**** Text under study

Resources

Some tools and resources that I'm involved with in one way or another.

BioNLP shared Task resources

The BioNLP Shared Task is a series of information extraction challenges organized in collaboration with various groups working on biomedical text mining. Since the first event organized in 2009, many manually annotated corpora and related resources have been introduced in the series. The BioNLP Shared Task resources and evaluation services remain available for assessing the performance of new methods at the tasks.

I've participated in the BioNLP Shared Task organization, in particular the following tasks (resources available from linked pages):

For the 2011 task we also created a large selection of supporting analyses using various NLP tools.

GENIA resources

The GENIA project of Tsujii lab (University of Tokyo) introduced many widely used tools and resources during its long run from 1998-2012. These resources include the GENIA corpus, manually marked with various layers of linguistic and semantic annotation, and remain available from the GENIA project home page, now hosted by NaCTeM. I was a member of the GENIA project from 2008 and GENIA coordinator from 2010.


Brat Rapid Annotation Tool


brat is a user-friendly web-based tool for text annotation, developed as an open-source project in collaboration between the Aizawa lab of the University of Tokyo, NaCTeM, and (originally) Tsujii lab of the University of Tokyo. I'm participating in brat development as project lead doing occasional programming.

********
**** Information provided

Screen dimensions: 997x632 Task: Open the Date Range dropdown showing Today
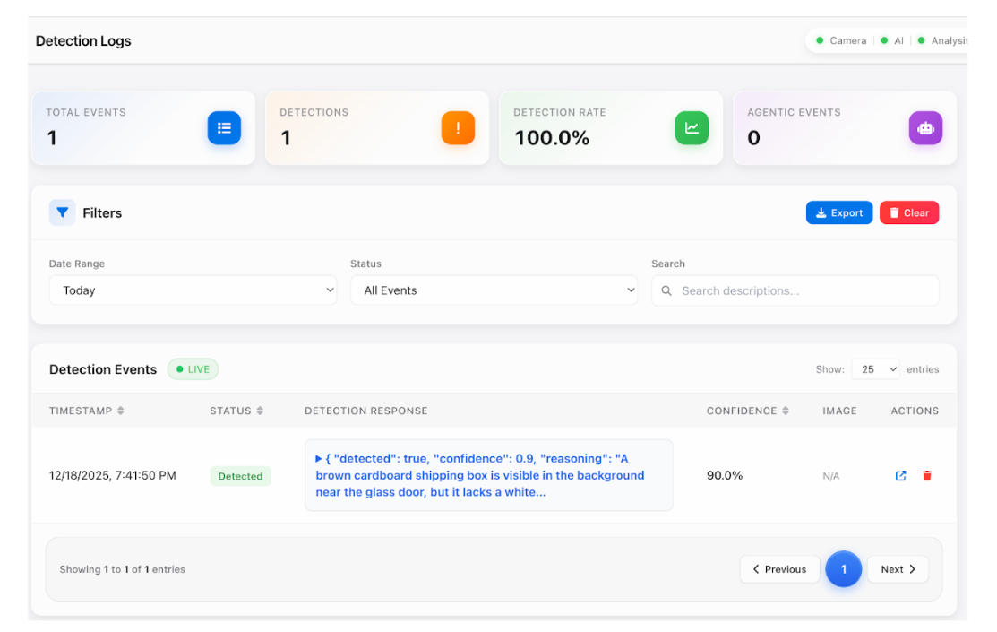click(193, 290)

********

## Activity list
**1)** Repeat the stretch of the text-mining resources page from "GENIA resources" through "doing occasional programming.".
**2)** Pick up the text-mining resources page after its final sentence and carry it on.
The lines above come from a separate source.

## Task-by-task outputs
**1)**
GENIA resources

The GENIA project of Tsujii lab (University of Tokyo) introduced many widely used tools and resources during its long run from 1998-2012. These resources include the GENIA corpus, manually marked with various layers of linguistic and semantic annotation, and remain available from the GENIA project home page, now hosted by NaCTeM. I was a member of the GENIA project from 2008 and GENIA coordinator from 2010.


Brat Rapid Annotation Tool


brat is a user-friendly web-based tool for text annotation, developed as an open-source project in collaboration between the Aizawa lab of the University of Tokyo, NaCTeM, and (originally) Tsujii lab of the University of Tokyo. I'm participating in brat development as project lead doing occasional programming.

**2)**
Some others in brief

  • Anatomical Entity Mention (AnEM) corpus: random sample of biomedical publication abstracts and full-text extracts manually annotated for mentions of anatomical entities.
  • BioInfer: manually annotated corpus for biomedical information extraction. Annotation layers cover dependency syntax, entities, relations and events.
  • "Five PPI corpora" collection of binary relation extraction corpora focusing on protein-protein interactions, converted into a unified representation.
  • All-paths graph kernel: implementation of kernel over weighted graphs that implicitly considers all paths in similarity calculations, with application to binary relation extraction.

(more to come, this is still partly under construction.)